Obviously, this is not a tutorial. But I hope that serves to explain things well enough to clear up some of your confusion.

Thanks Matt, will pursue this information this morning…

The info above is mostly for context, and I wouldn’t consider it actionable unless you manage your own server. You might want to check in with your host, else just try using Backlight’s redirect via the Settings page.

Thanks Matt.

While looking through this thread I noticed that the use of a SAN certificate has not yet been explicitly mentioned.

If you want to redirect from www.example.com to example.com, both entries must be in the same certificate = SAN Certificate…

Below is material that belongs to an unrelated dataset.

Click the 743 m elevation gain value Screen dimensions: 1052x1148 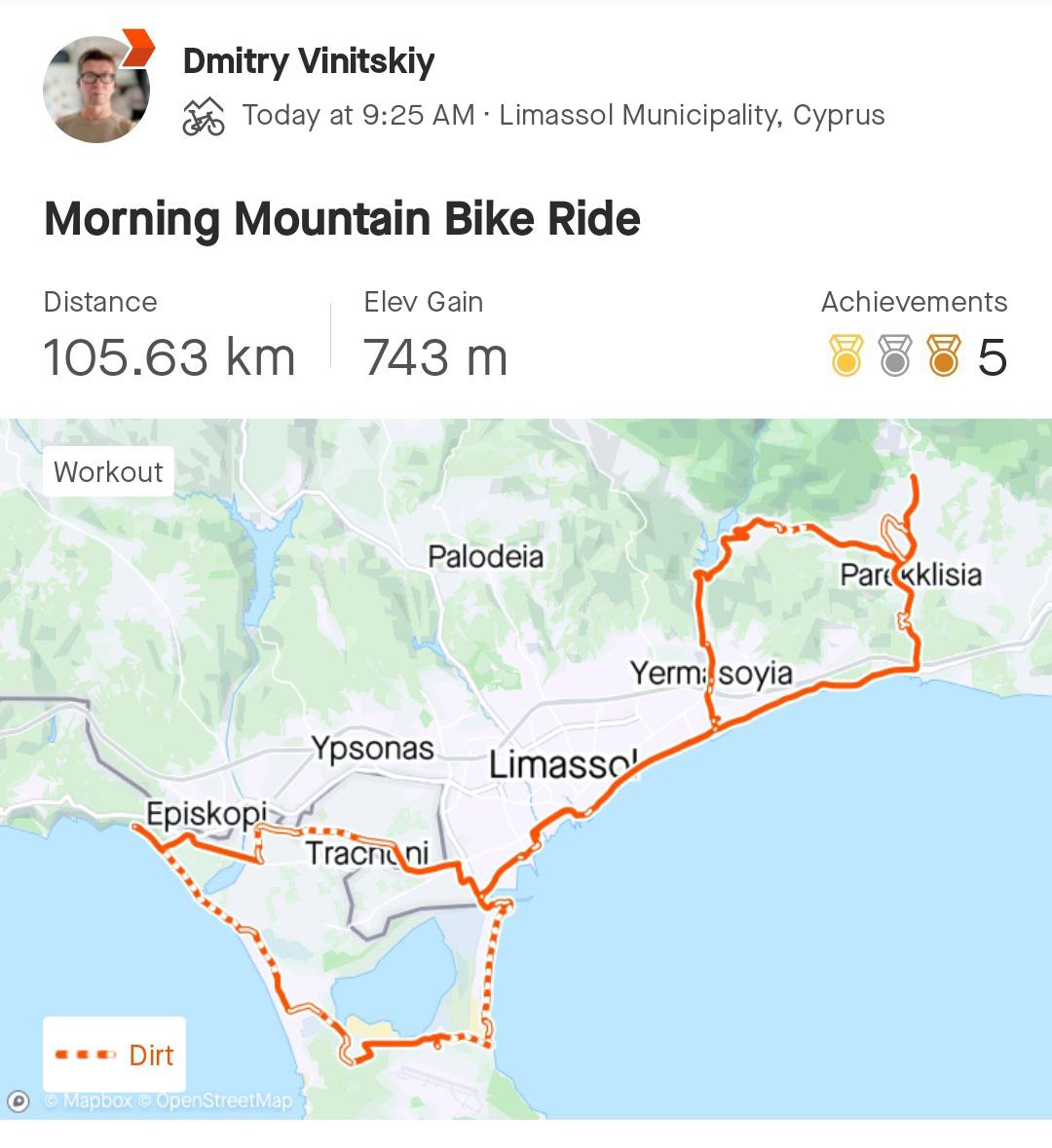click(x=435, y=357)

If you have created two certificates - one per domain - this will never work with all browsers (browser security)
Hope this helps and clarifies :slight_smile:
Dr.Watson

My certificate is a wildcard , in that it secures my domain and all sub domains I believe…

well *.example.com does not include example.com => therefore recreate it and add all the alternative names in it…

Sample of backlight.me

Thank you again, I will investigate this tomorrow. I take this will have to be done via my web hosts portal?
This is all new to me I’m afraid.
Colin

Again, you should contact your host and follow their direction insofar as you are able to resolve your domain issues.

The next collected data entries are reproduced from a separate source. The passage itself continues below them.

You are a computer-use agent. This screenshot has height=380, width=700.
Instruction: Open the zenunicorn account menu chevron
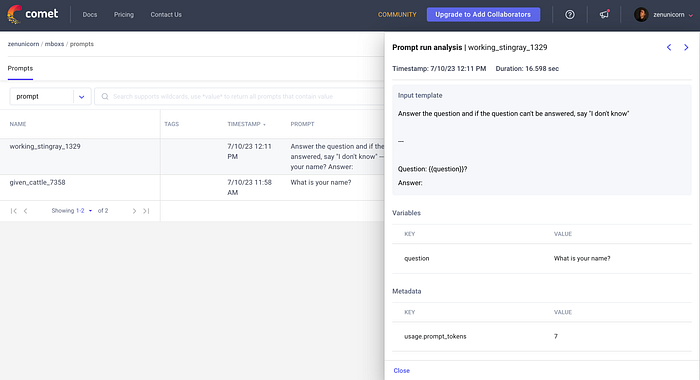pyautogui.click(x=691, y=15)
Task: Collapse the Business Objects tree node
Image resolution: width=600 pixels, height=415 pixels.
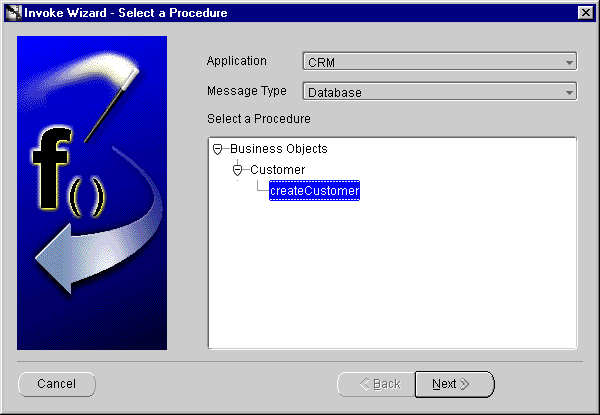Action: click(x=218, y=149)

I’ve had a look at your domain, and all roads lead to Rome: every variant of test, www.test, www, and non-www point to the same IP. Multiple those out with http and non-https variants and you’re looking at eight combinations.
That raises the question of whether you’re trying to over-complicate things. I wouldn’t bother spending time on getting SSL or www redirects working for a temporary URL. Just stick to get it working correctly on the domain you intend your production site to work on.

Can you share with us the exact URL you’re trying to get this working on, and which URL is behaving in what way and how you’d expect it to work? That will help us to provide concrete advice.